Benchmark for Python multipart/form-data parsers

This repository contains scenarios and parser tests for different Python based multipart/form-data parsers, comparing both blocking and non-blocking APIs (if available).

Contestants

multipart v1.1
- Will be used in Bottle. Disclaimer: I am the author of both multipart and Bottle.
- CPython docs recommend it as a cgi.FieldStorage replacement.
werkzeug v3.0.4
- Used in Flask and others.
- Does a lot more than just multipart parsing.
django v5.1.2
- Full featured web framework, not just a parser.
python-multipart v0.0.12
- Used in Starlette and thus FastAPI.
- Causes import name conflicts with multipart.
streaming-form-data v1.17.0
- Streaming parser partly written in Cython.
cgi.FieldStorage CPython 3.12.3
- Deprecated in Python 3.11 and removed in Python 3.13
email.parser.BytesFeedParser CPython 3.12.3
- Designed as a parser for emails, not multipart/form-data.
- Buffers everything in memory, including large file uploads.

Not included: Some parsers cheat by loading the entire request body into memory (e.g. sanic or litestar). Those are obviously very fast in benchmarks but also very unpractical when dealing with large file uploads.

Updates

30.09.2024 python-multipart v0.0.11 fixed a bug that caused extreme slowdowns (as low as 0.75MB/s) in all three worst-case scenarios.
30.09.2024 There was an issue with the email parser that caused it to skip over the actual parsing and also not do any IO in the blocking test. Throughput was way higher than expected. This is fixed now.
30.09.2024 Default size for in-memory buffers is different for each parser, resulting in an unfair comparison. The tests now configure a limit of 500K for each parser, which is the hard-coded value in werkzeug and also a sensible default.
03.10.2024 New version of multipart with slightly better results in some tests.
05.10.2024 Added results for streaming-form-data parser.
25.10.2024 Added results for django parser.

Method

All tests were performed on a pretty old "AMD Ryzen 5 3600" running Linux 6.8.0 and Python 3.12.3 with highest possible priority and pinned to a single core.

For each test, the parser is created with default¹ settings and the results are thrown away. Some parsers buffer to disk, but TEMP points to a ram-disk to reduce disk IO from the equation. Each test is repeated until there is no improvement for at least 100 runs in a row, then the best run is used to compute the theoretical maximum throughput per core.

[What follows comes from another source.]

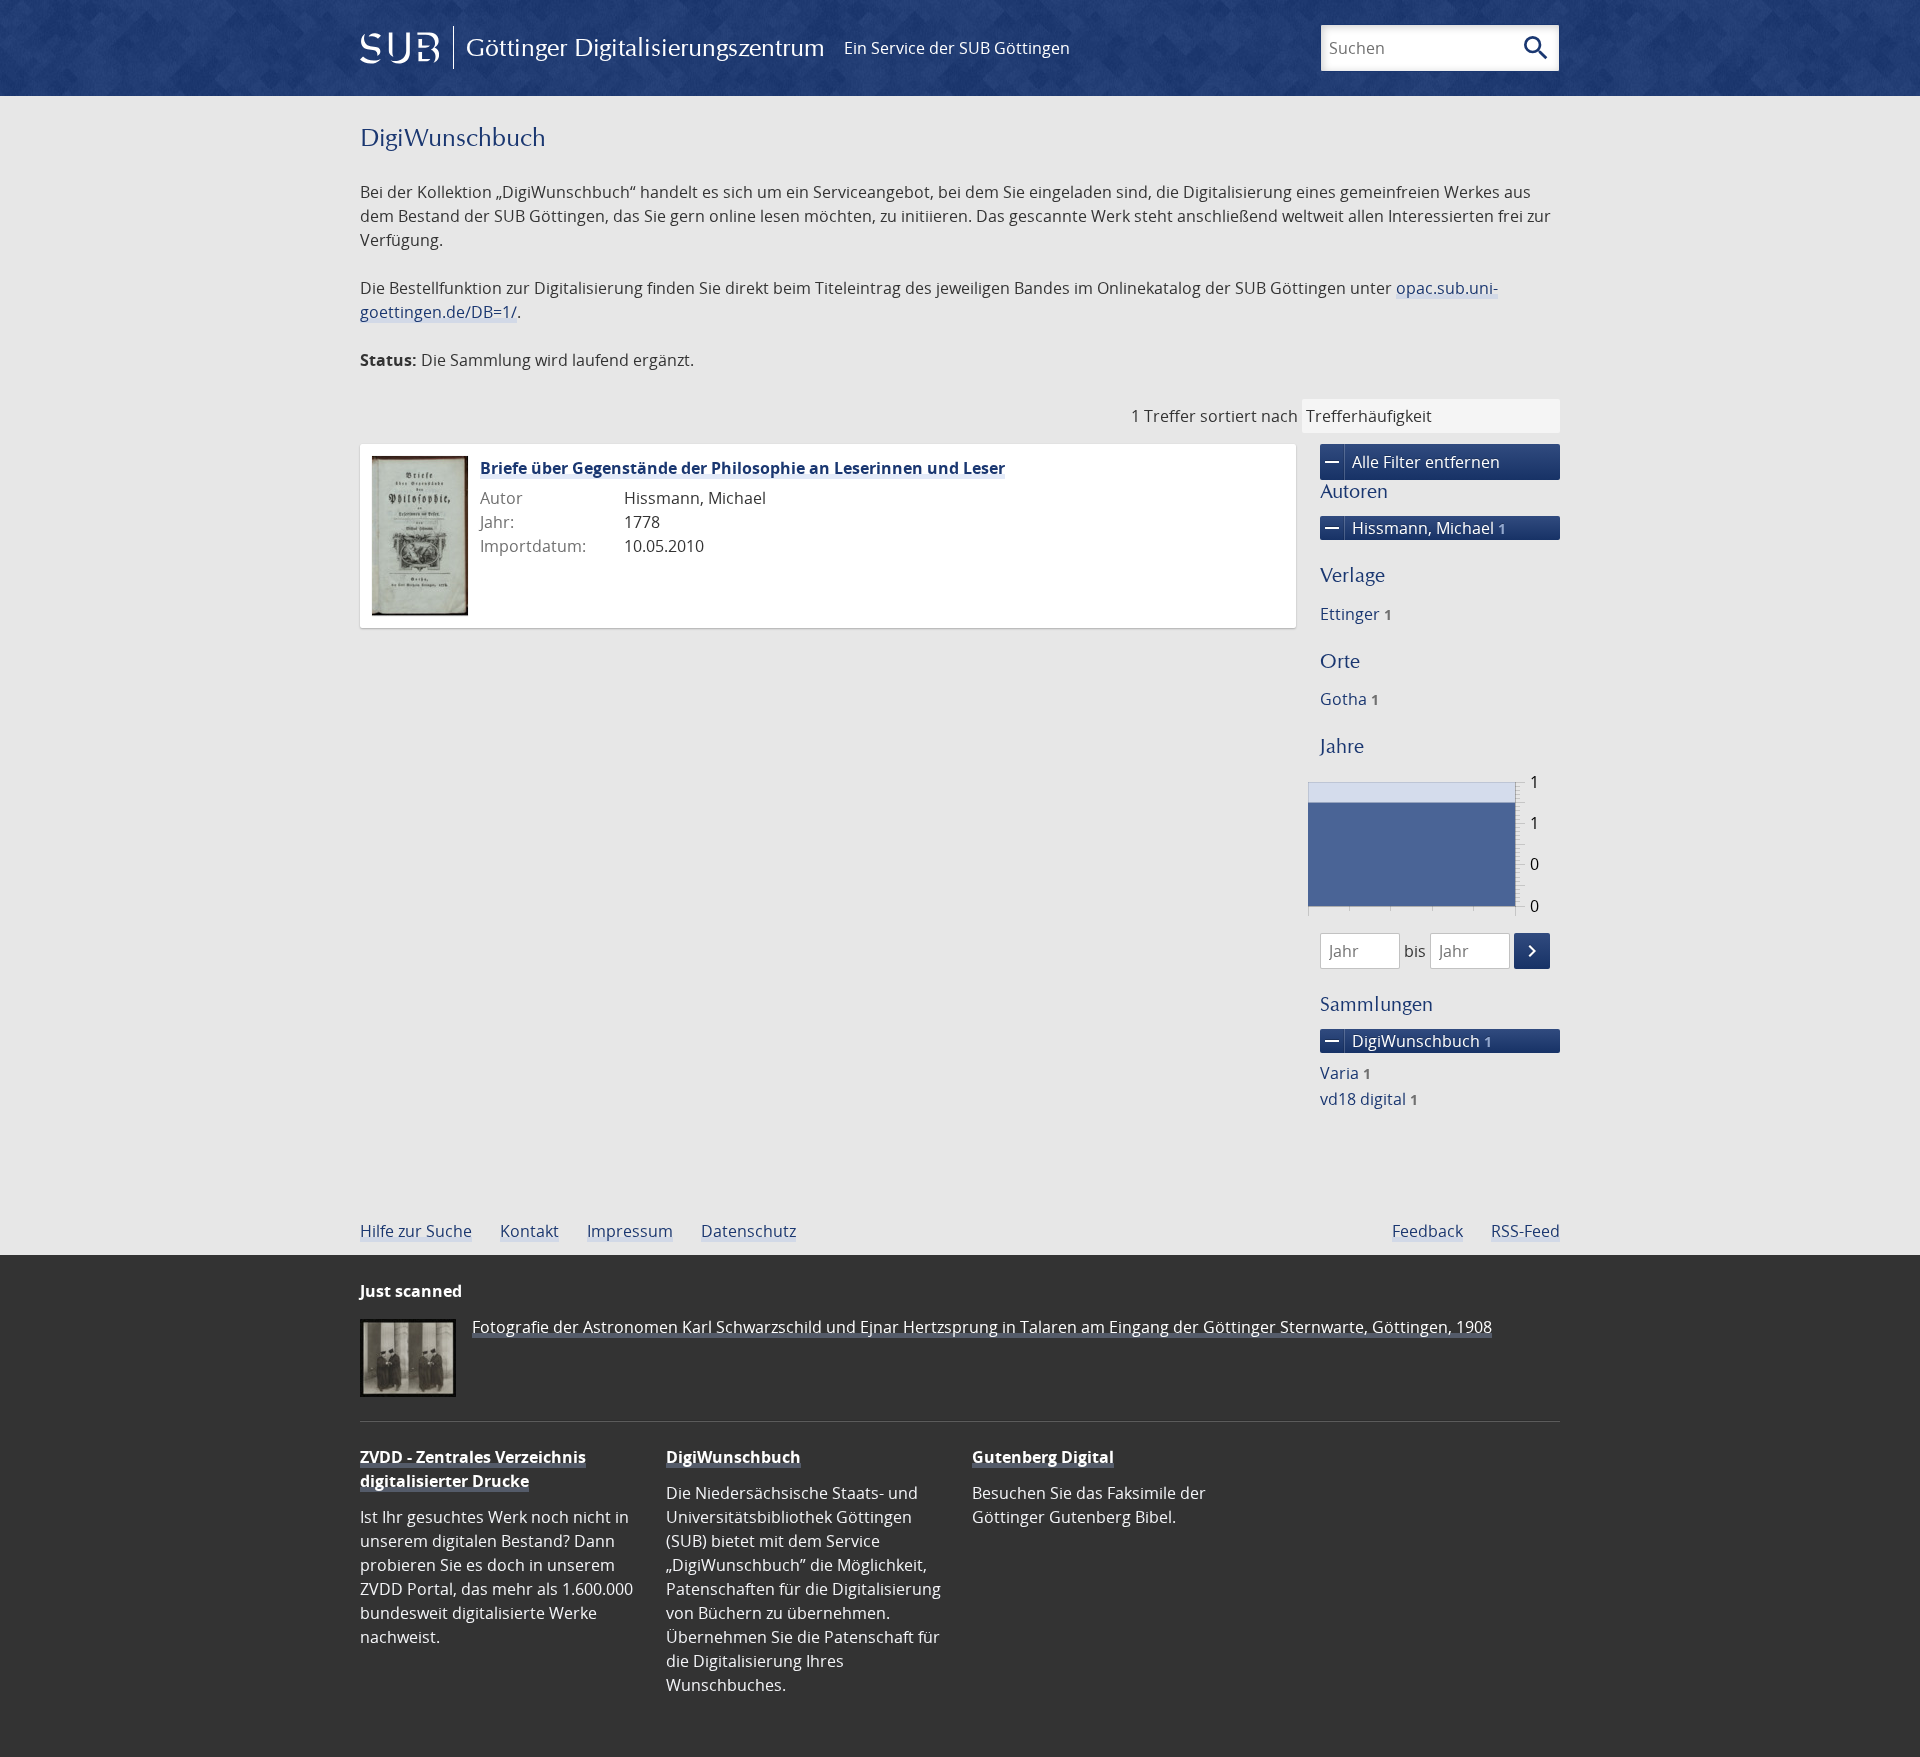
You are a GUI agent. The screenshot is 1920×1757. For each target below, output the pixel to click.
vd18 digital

¹) There is one exception: The limit for in-memory buffered files is set to 500KB (hard-coded in werkzeug) to ensure a fair comparison.

Results

Parser throughput is measured in MB/s (input size / time). Higher throughput is better.

Scenario: simple

A simple form with just two small text fields.

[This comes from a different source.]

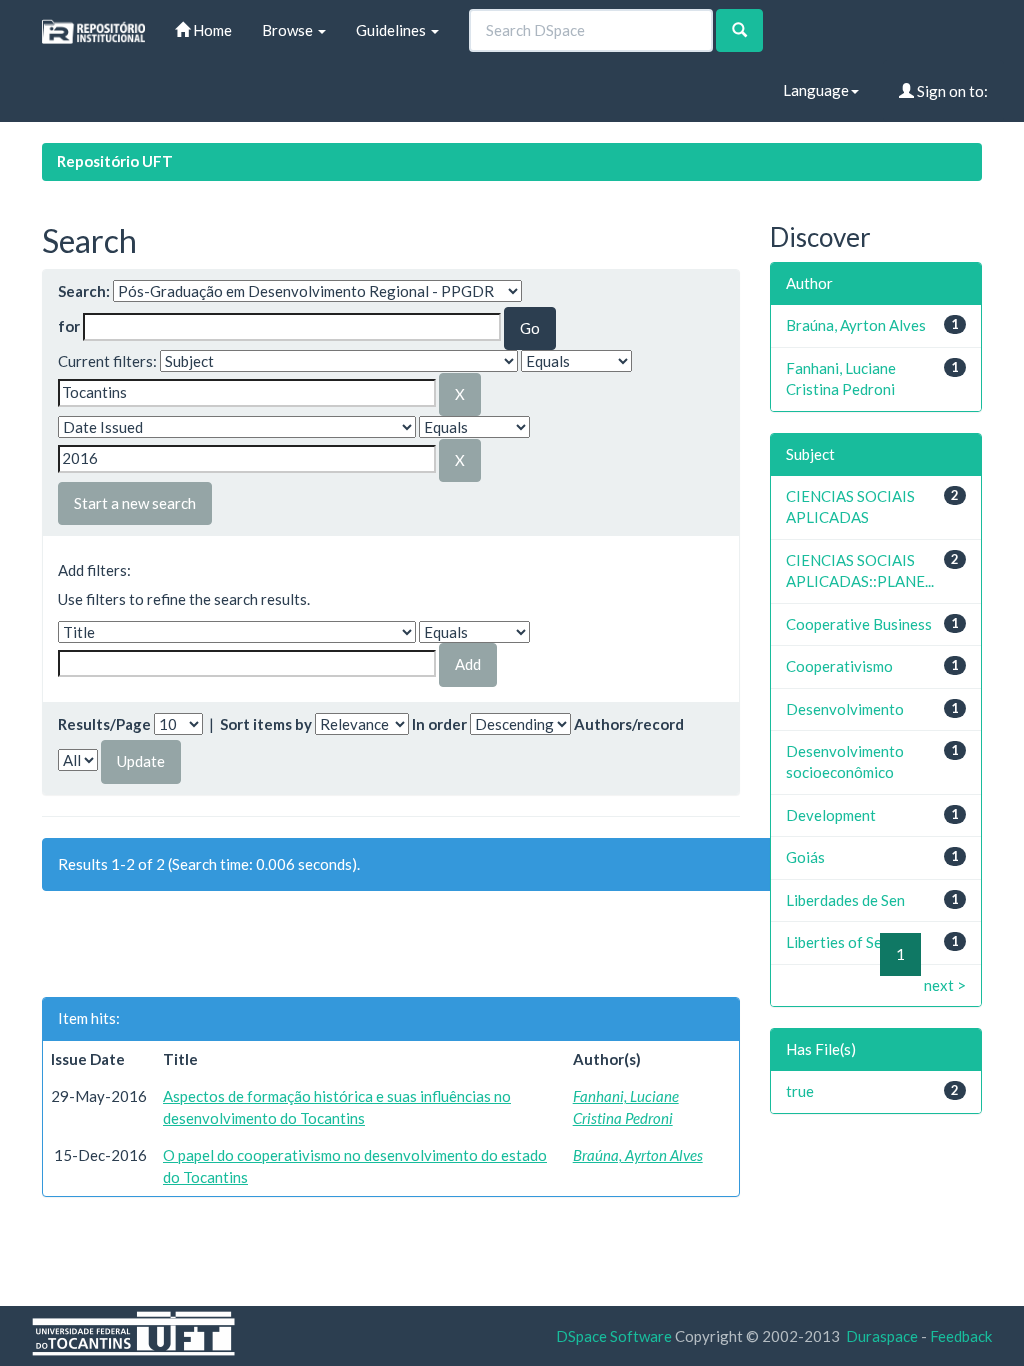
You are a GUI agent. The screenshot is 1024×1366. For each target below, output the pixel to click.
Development (831, 815)
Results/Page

Parser	Blocking (MB/s)	Non-Blocking (MB/s)
multipart	13.79 MB/s (100%)	19.72 MB/s (100%)
werkzeug	5.69 MB/s (41%)	7.16 MB/s (36%)
django	2.99 MB/s (22%)	-
python-multipart	3.63 MB/s (26%)	6.09 MB/s (31%)
streaming-form-data	0.83 MB/s (6%)	0.86 MB/s (4%)
cgi	4.78 MB/s (35%)	-
email	3.95 MB/s (29%)	4.33 MB/s (22%)

This scenario is so small that it shows initialization overhead more than actual parsing performance, which hurts streaming-form-data the most. Small forms like these should better be transmitted as application/x-www-form-urlencoded, which has a lot less overhead compared to multipart/form-data and should be a lot faster.

Scenario: large

A large form with 100 small text fields.

Parser	Blocking (MB/s)	Non-Blocking (MB/s)
multipart	23.85 MB/s (100%)	30.56 MB/s (100%)
werkzeug	10.24 MB/s (43%)	12.77 MB/s (42%)
django	5.48 MB/s (23%)	-
python-multipart	5.04 MB/s (21%)	8.92 MB/s (29%)
streaming-form-data	1.13 MB/s (5%)	1.17 MB/s (4%)
cgi	6.34 MB/s (27%)	-
email	11.15 MB/s (47%)	12.96 MB/s (42%)

Large forms show a higher throughput because initialization overhead is no longer the main factor. Parsing many small fields is still a lot of work for parsers, and there are significant differences between implementations. email is designed for this type of line based text input, but multipart is still twice as fast.

Scenario: upload

A file upload with a single large (32MB) file.

Parser	Blocking (MB/s)	Non-Blocking (MB/s)
multipart	1445.68 MB/s (100%)	6048.42 MB/s (100%)
werkzeug	904.58 MB/s (63%)	2658.58 MB/s (44%)
django	954.25 MB/s (66%)	-
python-multipart	1270.15 MB/s (88%)	4602.17 MB/s (76%)
streaming-form-data	1084.81 MB/s (75%)	4927.08 MB/s (81%)
cgi	127.75 MB/s (9%)	-
email	51.96 MB/s (4%)	59.73 MB/s (1%)

Now it gets interesting. When dealing with actual file uploads, both python-multipart and streaming-form-data catch up and are now faster than werkzeug or django. All four are slower than multipart, but the results are still impressive. The line-based cgi and email parsers on the other hand struggle a lot, probably because there are some line-breaks in the test file input. This flaw shows even more in some of the tests below.

Scenario: mixed

A form with two text fields and two small file uploads (1MB and 2MB).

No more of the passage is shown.